Emotional connection

  • Development of emotionally intelligent individuals and organisations builds an inclusive and engaged culture
  • Using our brains effectively optimising both our logical and emotional ability builds inspirational relationships and teams
  • Customer service excels in an environment of mutual respect, value and engagement.  Development of an understanding of how our behaviour impacts ourselves and others builds fascination and an unstoppable energy to provide the best service

Spiritual alignment

  • Quite simply this is about understanding and being aligned with a purpose that is more than yourself
  • Knowing your direction of travel gives individuals and organisations traction to plot their course, focus their activity and emotions and allocate their energy in the most expeditious way
  • Understanding our own purpose also enables us to connect with the company vision and values – seek alignment and commonality and therefore be fully engaged.
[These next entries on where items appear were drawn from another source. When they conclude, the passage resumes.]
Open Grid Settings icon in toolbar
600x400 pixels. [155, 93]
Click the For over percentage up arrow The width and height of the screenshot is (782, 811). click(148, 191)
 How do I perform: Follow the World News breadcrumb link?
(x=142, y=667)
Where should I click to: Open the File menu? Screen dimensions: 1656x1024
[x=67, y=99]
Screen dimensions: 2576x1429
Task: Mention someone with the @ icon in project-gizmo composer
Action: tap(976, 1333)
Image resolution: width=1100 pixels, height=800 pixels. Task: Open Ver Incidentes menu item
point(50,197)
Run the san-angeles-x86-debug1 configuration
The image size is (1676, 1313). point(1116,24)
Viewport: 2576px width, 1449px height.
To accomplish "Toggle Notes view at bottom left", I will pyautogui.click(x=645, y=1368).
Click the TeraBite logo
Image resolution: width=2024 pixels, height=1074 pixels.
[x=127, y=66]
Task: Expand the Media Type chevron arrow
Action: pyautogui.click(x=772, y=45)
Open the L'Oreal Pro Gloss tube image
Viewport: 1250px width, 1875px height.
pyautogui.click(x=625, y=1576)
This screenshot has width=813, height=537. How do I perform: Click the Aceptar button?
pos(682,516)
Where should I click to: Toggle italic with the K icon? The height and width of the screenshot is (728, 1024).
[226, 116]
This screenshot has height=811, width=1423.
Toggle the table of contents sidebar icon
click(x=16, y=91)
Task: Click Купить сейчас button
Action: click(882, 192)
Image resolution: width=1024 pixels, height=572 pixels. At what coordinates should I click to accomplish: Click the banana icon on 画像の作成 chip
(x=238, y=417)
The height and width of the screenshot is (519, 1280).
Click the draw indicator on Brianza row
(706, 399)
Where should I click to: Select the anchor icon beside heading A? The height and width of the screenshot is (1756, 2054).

Organisations which adopt this approach benefit from:

  • Self determination and accountability for change
  • Development of self efficacy – the belief of an individual to effect their own change
  • Optimal energy being utilised at work to improve performance, contribution and results
  • Greater satisfaction and balance across work and home
  •  Significantly raised levels of employee wellbeing – nutrition, sleep, mental focus, emotional well-being and physical fitness
  • Development of effective and enhanced relationships both at work, with clients and customers and in personal life
  • Higher commitment to purpose and organisation – increase in engagement measurement criteria
  • Development of intrinsic motivators – i.e. not dependent on financial reward or external factors

Fundamentally, this programme offers a step change in the style of reward being offered to an employee. All the evidence so far is showing that employees and organisations welcome this change. Ultimately the effects are longer lasting and tap deeper into the core of what drives a human being’s motivation and engagement, than purely financial rewards can do: expect to see more of this type of reward in the coming years. 

Tracy Skyrme is a Director of TWP, the behavioural change specialists. For more information about this type of training email [email protected]. Also visit TWP’s website at

One Response

  1. All work and no play

    Having taken the last 2 weeks to recharge my own batteries I explored the impact on me of much of what you discuss here Charlie. I have a few things I’d add from that exploration:

    • I’d always thought I ate well but realise I wasn’t eating enough breakfast nor early enough – I often left it to 10.00 having got up at 6.00 which hampered the body from coping with the day.
    • I certainly used sugar too much to boost my energy levels and was amazed when I read the negative impact that had on the body’s metabolism in the long term.
    • Having returned to work this week I’m amazed at how easy it has been to start to skip nutritious snacks and grab a sandwich rather than take time to have a more balanced and nutritious lunch. 
    • The biggest aha was how much I didn’t take time to recognise my achievements and pat myself on the back. It may seem inconsequential but reward is something that produces positive reactions in our body that keeps it healthy. So constant work with a sprinkle of perfectionism and no play wasn’t helping. I basically finished one project and moved into the next without taking time to recognise and reward myself for my achievements.  My metabolism certainly paid the price for that.

    I also realise the 4 areas you mention are included in the Paddle Finding 7 step process I use and wonder if there is an order in which we engage with them?? That is before ‘spiritual alignment’ (Step 3: Mission) we needed first to pay attention to our ‘physical energy’ (Step 1: Stop) and ‘Emotional connection’ (Step 2: Life jacket). It’s only then that we can use (or even have access to) our ‘mental focus’ (Step 4: Map) to explore the options of how to meet the mission.